Cahaya dari kamera menyilaukan belum lagi ditambah dengan pertanyaan dari wartawan yang mengharuskan untuk tetap tersenyum dan ramah. Tetapi gue lebih memilih jalan lain sebelum mata gue silau karena kamera mereka.
Walaupun gue beberapa kali menghadapi kilatan cahaya dari kamera tetap aja gue ga terbiasa. Apalagi nanti akan ada pertanyaan tentang gosip gue dan Laura. Biar Laura yang jawab semua pertanyaanya. Gue akan mengikuti alurnya selama masih bisa gue toleransi.

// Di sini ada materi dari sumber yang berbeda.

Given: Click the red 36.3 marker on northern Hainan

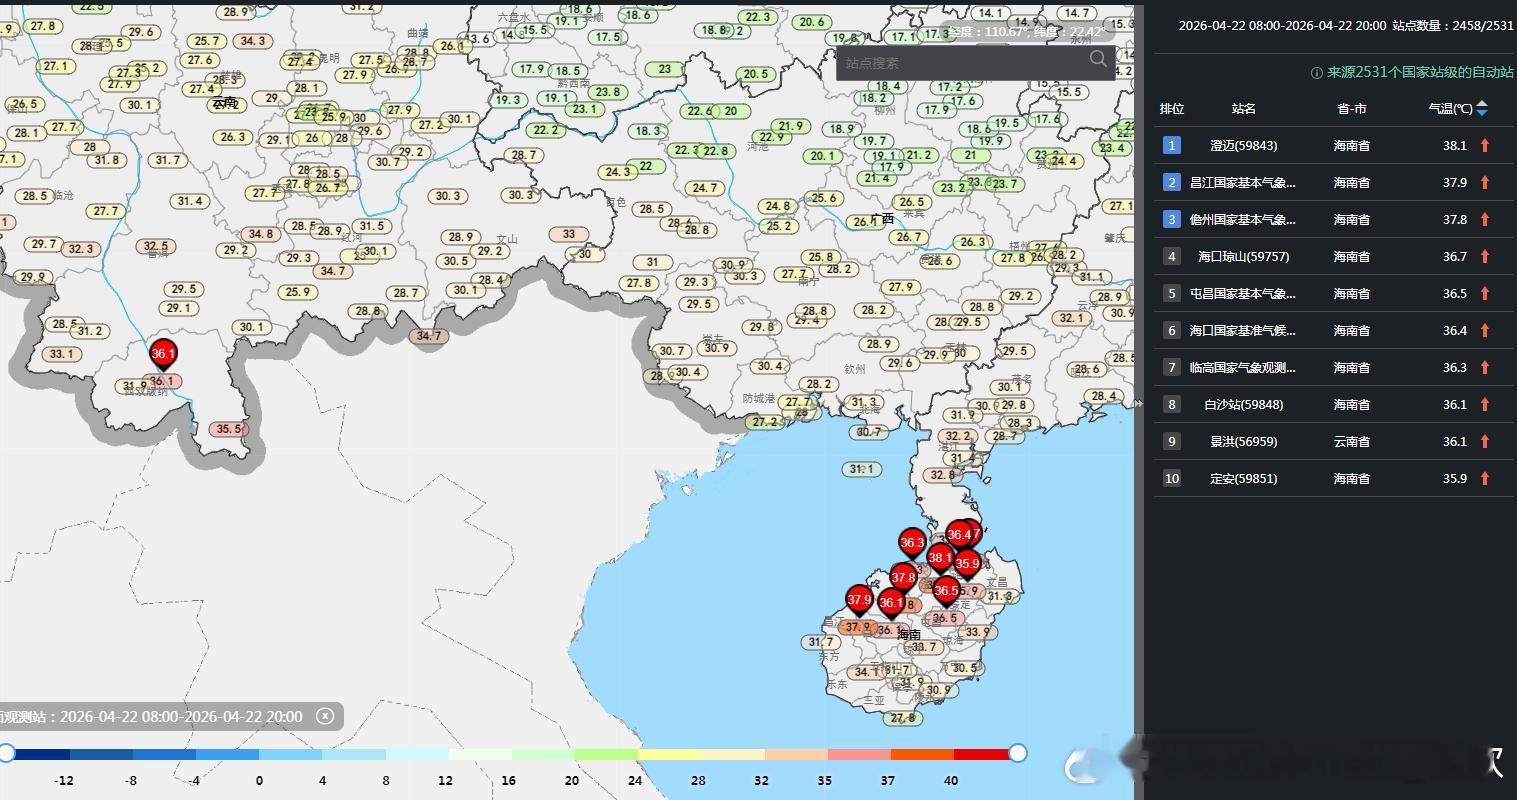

"Lo menghindar dari wartawan?" Andi menatap sinis gue. "Gosip lo dan Laura malah bikin mereka fokus di situ bukan di film!"
"Gue juga ga mau digosipi. Gue juga mau supaya film ini laku di bioskop." Balas gue sambil menghela nafas.
Andy hanya mendengus mendengar jawaban gue. "Gue sudah siapin tempat duduk khusus buat lo!" Ucap Andi sambil mengajak gue masuk ke dalam ruang bioskop.
"Bukannya gue biasa duduk di sebelah lo?" Tanya gue yang berjalan di sampingnya.
"Ya, dan pacar baru lo!"
"Bukannya lo ga suka orang-orang fokus dengan gosip kami?"
"Memang tapi gue akan ambil kesempatan ini buat promosi gratis."
Promosi gratis? Apa hubungannya? Yang ada orang-orang malah ga bakal nonton!
"Apa bisa dia duduk di tempat lain?"
"Dia pemain utama. Kalau lo mau, gue bisa atur lo duduk dengan Riana"
"Ga, gue duduk sebelah lo."
Gue dan Andi memasuki ruang bioskop di beri tanda tempat duduk kami. Duduk di kursi yang sudah disediakan. Menunggu semua orang masuk sebelum memutar film.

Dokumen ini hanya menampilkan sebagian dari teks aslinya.